# Instructions to follow:
With the images removed, transcribe the listing that follows exactly.

### Given data

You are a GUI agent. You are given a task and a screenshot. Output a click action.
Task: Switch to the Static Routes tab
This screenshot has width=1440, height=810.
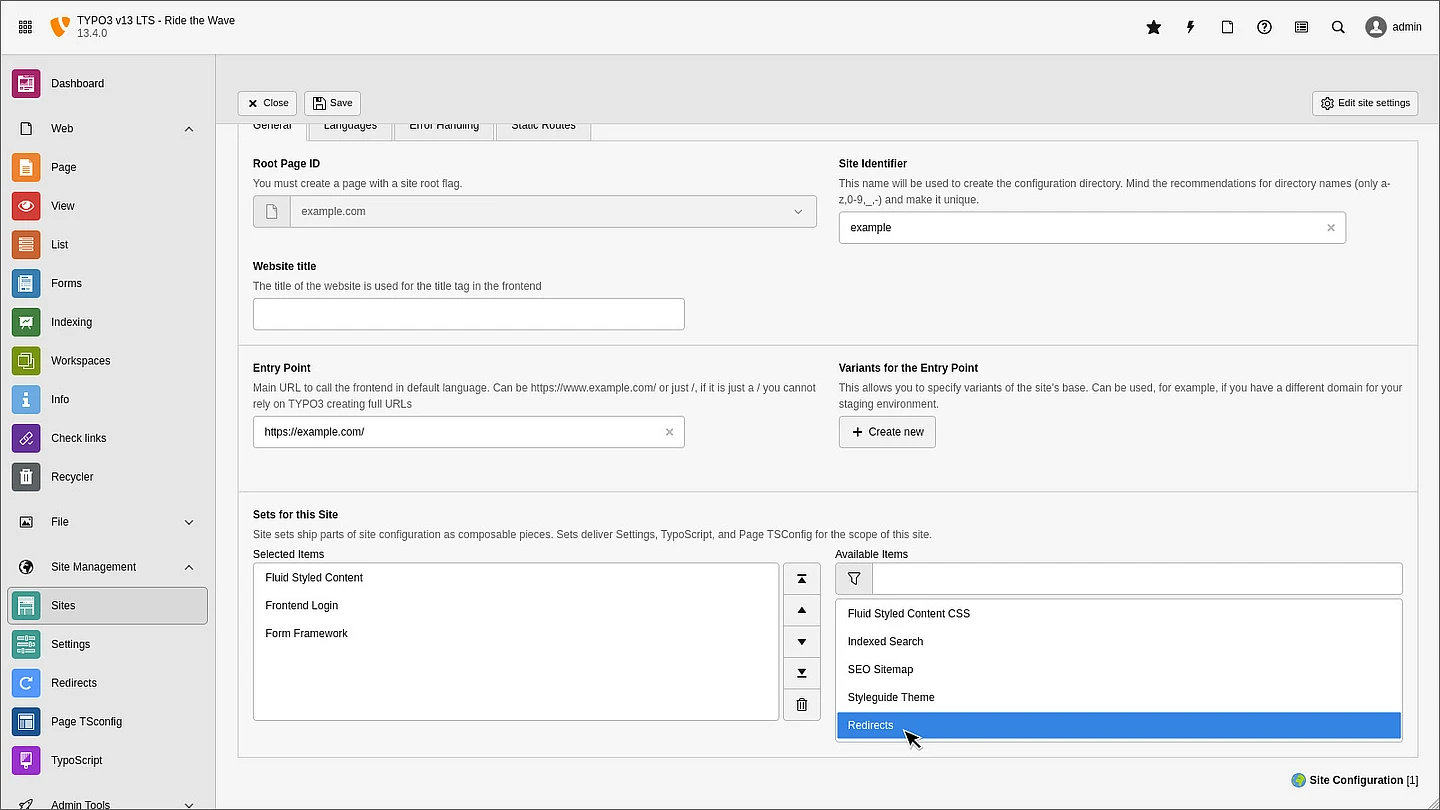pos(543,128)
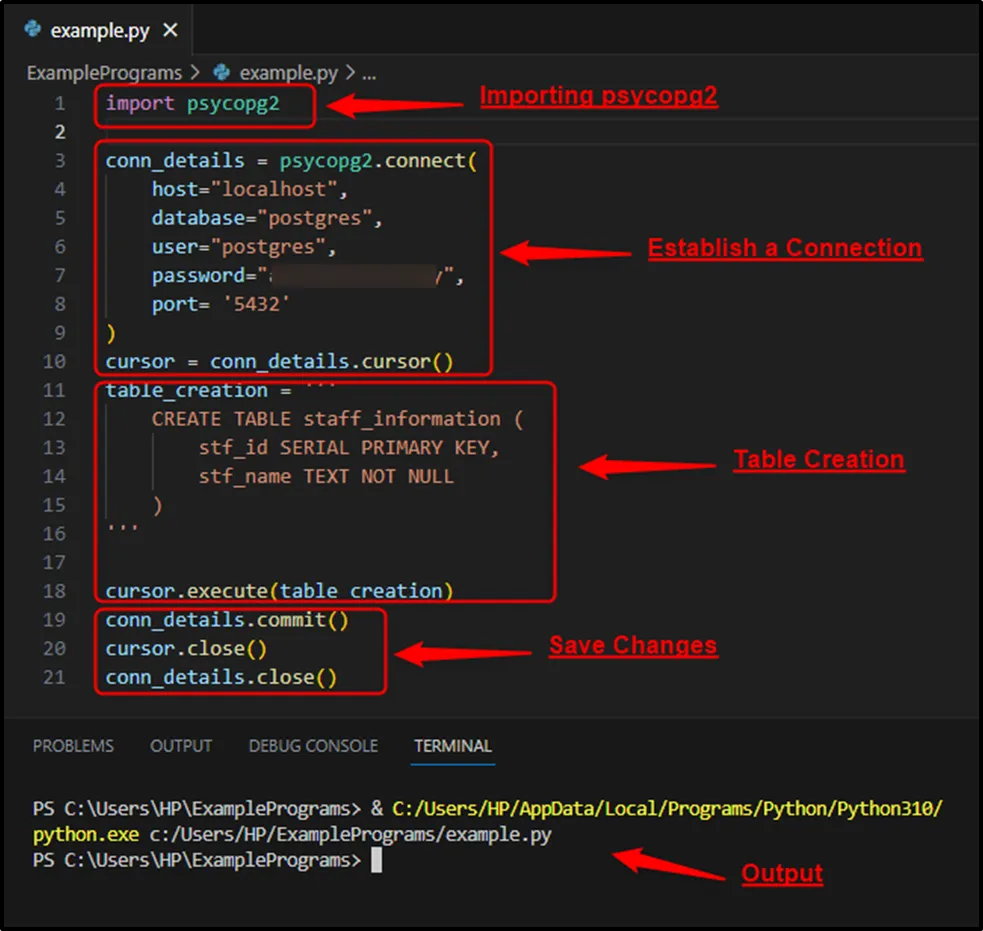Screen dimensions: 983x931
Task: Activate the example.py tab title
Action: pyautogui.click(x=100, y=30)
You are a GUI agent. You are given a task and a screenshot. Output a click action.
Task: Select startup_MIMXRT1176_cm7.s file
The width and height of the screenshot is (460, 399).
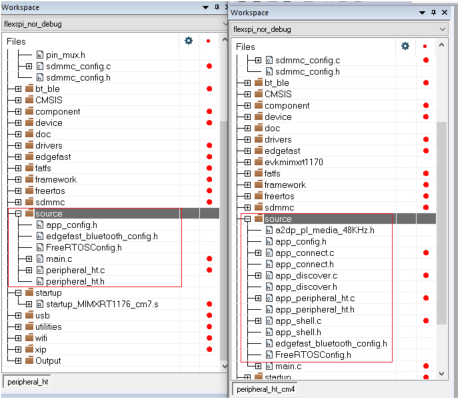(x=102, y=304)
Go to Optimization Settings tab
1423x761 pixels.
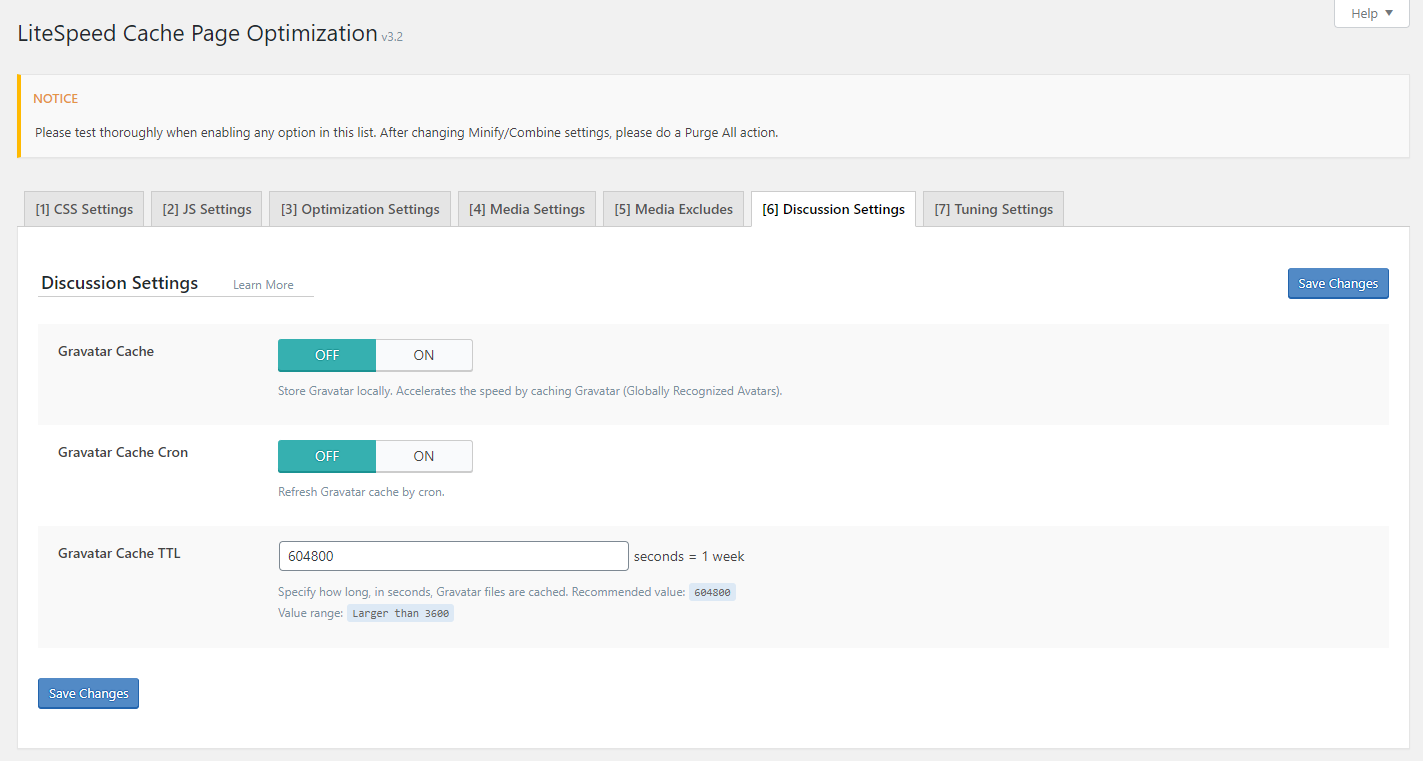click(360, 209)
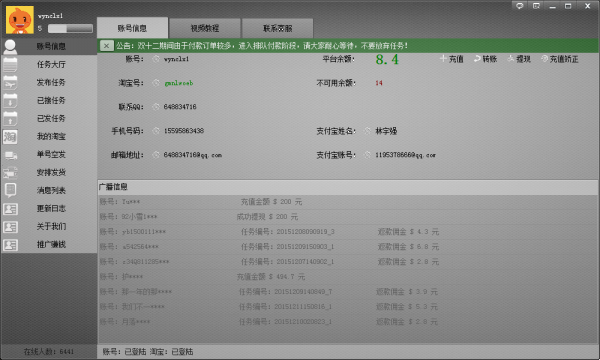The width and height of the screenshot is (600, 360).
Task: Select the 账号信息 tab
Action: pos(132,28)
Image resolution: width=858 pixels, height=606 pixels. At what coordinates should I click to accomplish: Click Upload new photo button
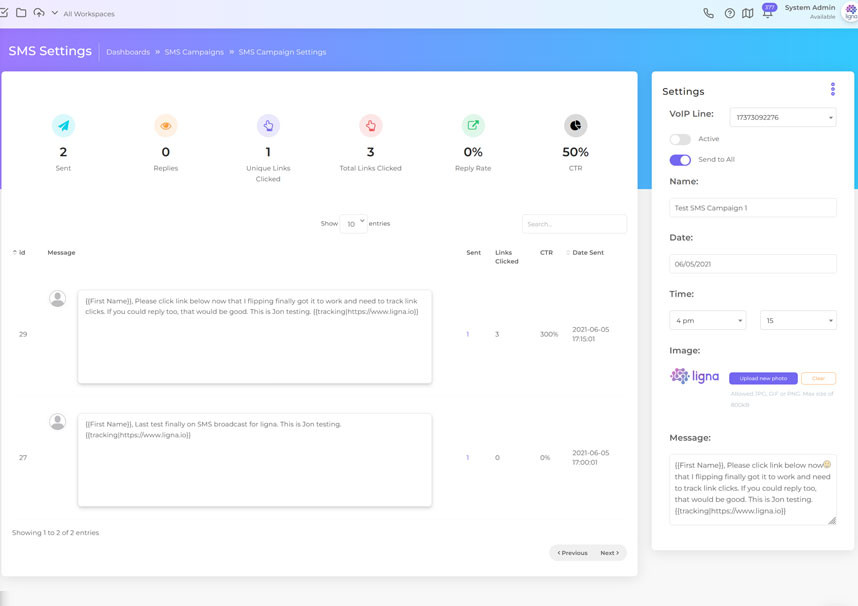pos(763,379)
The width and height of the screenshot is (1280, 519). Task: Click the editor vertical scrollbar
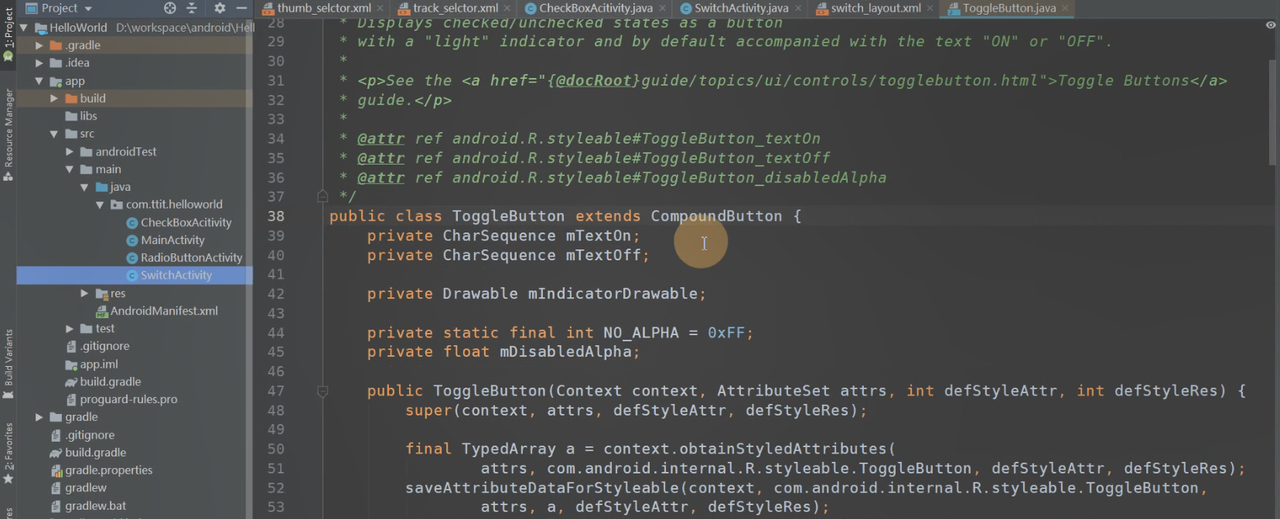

######

# Answer to this exercise:
You are a GUI agent. You are given a task and a screenshot. Output a click action.
Task: Switch to the Static Routes tab
This screenshot has width=1440, height=810.
pos(543,128)
Screen dimensions: 983x931
Task: Activate the example.py tab title
Action: pyautogui.click(x=100, y=30)
You are a GUI agent. You are given a task and a screenshot. Output a click action.
Task: Select startup_MIMXRT1176_cm7.s file
The width and height of the screenshot is (460, 399).
(x=102, y=304)
Go to Optimization Settings tab
1423x761 pixels.
click(360, 209)
The width and height of the screenshot is (600, 360).
Task: Select the 账号信息 tab
Action: pos(132,28)
Image resolution: width=858 pixels, height=606 pixels. At what coordinates should I click to accomplish: Click Upload new photo button
pos(763,379)
The width and height of the screenshot is (1280, 519). Task: Click the editor vertical scrollbar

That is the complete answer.